The purpose of this study was to analyze retrospectively timing, frequency, and prognostic impact of TP53 mutations and P53 protein accumulation in supratentorial WHO grade II astrocytomas and oligoastrocytomas of adult patients.


We included 159 consecutively treated patients (1991-1998), and each tumor was screened for TP53 mutations and P53 protein overexpression. Prognostic evaluation was performed with the multivariate proportional hazards model.

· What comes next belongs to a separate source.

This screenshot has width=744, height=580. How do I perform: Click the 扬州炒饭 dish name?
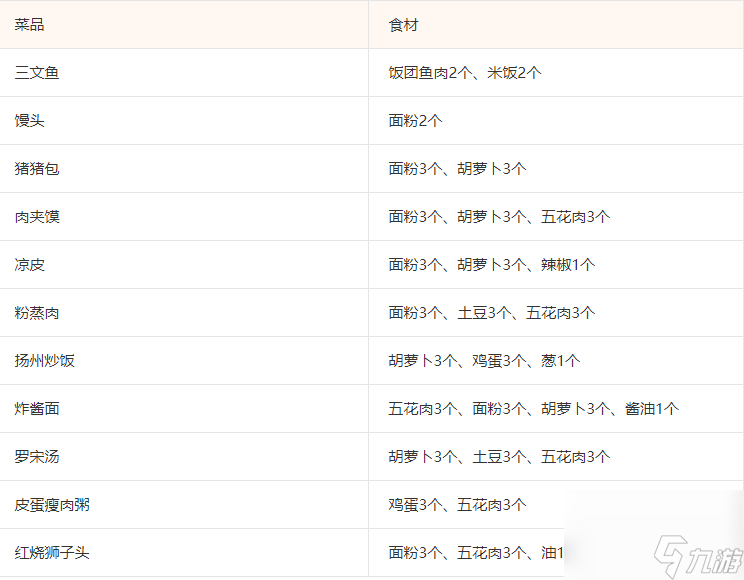(45, 361)
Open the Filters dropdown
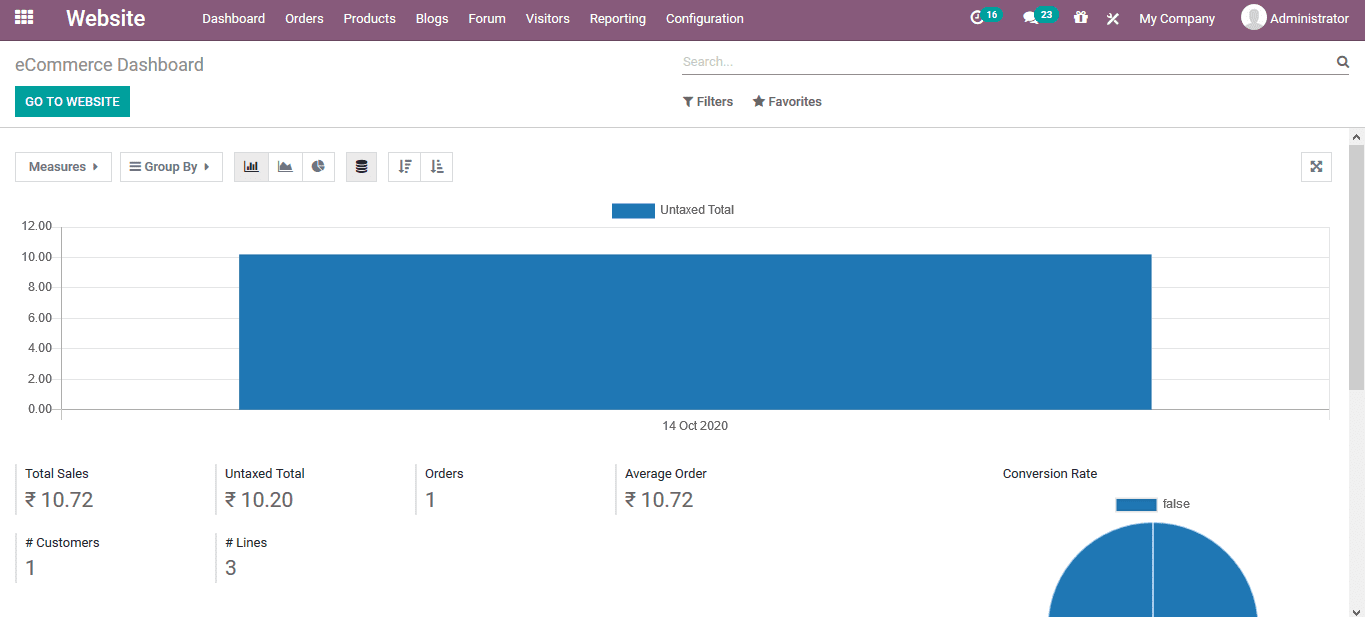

TP53 mutations (P53 protein overexpression) were detected in 49% (47%) of all tumors with a preference for the gemistocytic subtype (P < 0.05). The TP53 status of the primary tumor was predictive for the status of the recurrent tumor, and tumor recurrence/progression was associated with an increase of P53 immunopositive cells in 68% of the investigated tumors. Univariately, gemistocytic subtype and presence of TP53 mutation (but not P53 accumulation) were unfavorable predictors for progression-free survival (P < 0.05); multivariately, only the gemistocytic subtype remained unfavorable influence (P = 0.04). No overall prognostic impact of the TP53 status on survival and time to malignancy was observed (P < 0.05). Five nongemistocytic tumors with a codon 175 TP53 mutation exhibited a significantly worse prognosis as compared with those with any other mutational sites (5-year progression-free survival: 0%; 5-year malignant transformation: 100%; P < 0.001).


TP53 mutations are frequent and early events in the pathogenesis of WHO grade II astrocytomas/oligoastrocytomas, and most of the univariately detected overall prognostic impact of the TP53 status must be related to the influence of the gemistocytic subtype. In nongemistocytic astrocytomas, a hot spot codon 175 TP53 mutation indicates a worse prognosis in terms of time to progression and malignancy.